This repository contains (or will) Field Papers' snapshot processing pipeline.
This pipeline involves reading QR codes present in photos / scans (to determine the atlas and page to which they correspond), identifying, extracting and rectifying the source page, and geo-reference it.
All atlases produced by Field Papers (and by Walking Papers before that) include a QR code containing the URL of the atlas that they're from (including the page number). Given this information, we know what bounding area they cover, what map style was used, as well as the orientation, layout, and page size. We also have the original PDF.
In computer vision (CV) parlance, this is the "object", and we know a number of things about it. This allows us to identify instances of the object in a user-provided "scene" (the uploaded snapshot).
Using the OpenCV implementation of a SURF feature detector, we can identify the page and calculate a perspective transformation matrix. This matrix is typically used to introduce alternate objects into the scene at known locations (augmented reality). However, its inverse can be used to extract the matched area from the scene, producing an image with the same dimensions and content (more or less--it will also include anything that's been written or drawn).
The more features that can be matched between the object and the scene, the better the result is. In practice, corners are sufficient. (Successful matching will occur with even fewer features, although the resulting image is usually warped to the point of being unusable.)
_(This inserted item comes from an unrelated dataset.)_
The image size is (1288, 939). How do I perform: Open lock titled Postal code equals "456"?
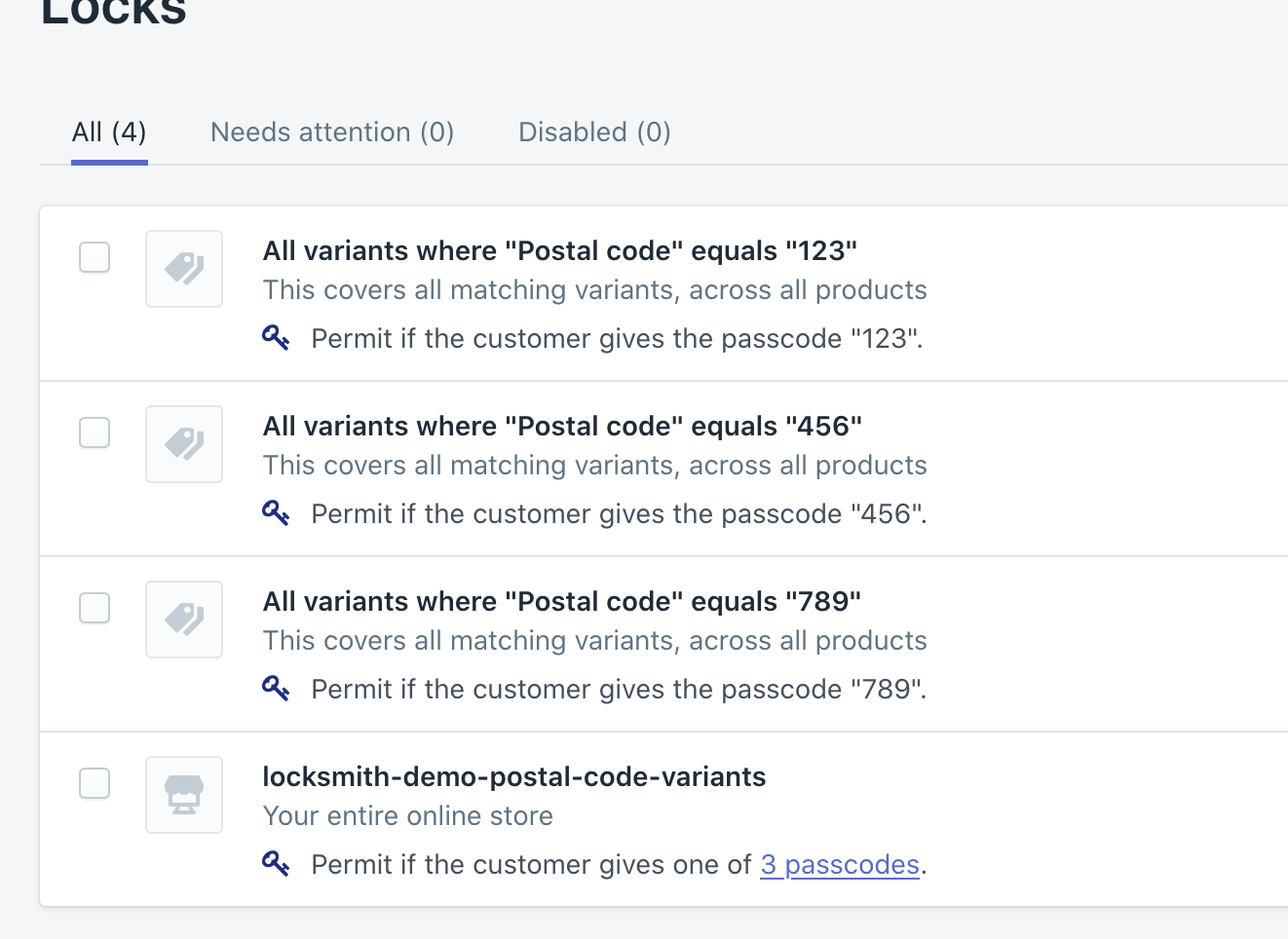pos(562,427)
This means that we can either use a rasterized version of the corresponding page from the source PDF to identify the object in the scene or just a simplified template image containing common components present in all pages with the same layout, orientation, and page size. Choice of which source to use depends on the expected quality of images we need to process.
Given the extracted object with dimensions matching the source image
(effectively rectified), we can geo-register it using the bounding area
information from the atlas with gdal_translate
.
./extract letter-landscape.png snapshot.png extracted.png
cmake .
make
You'll need opencv
and cmake
(both in Homebrew):
brew install cmake opencv
Walking Papers originally used a SIFT-based blob detector to locate the corners of individual prints (using images of gargoyles). While this worked great for scans, the increasing prevalence of reasonably-qualified cameras on cell phones made it more important to handle images in less predictable orientations and lighting conditions.
Following this need and some inspiration from the Astrometry project, the gargoyles were replaced by blob detection of dots and the use of trigonometry. In brief, the dots form triangles whose orientations and angles can be used to find corners and determine paper sizes.
Once the dots have been identified and their relationships used to information
about the print, their pixel locations can be combined with their expected
geolocation to produce ground control points for use by gdal_translate
and
gdalwarp
, ultimately producing a geo-referenced image that can be tiled and
browsed.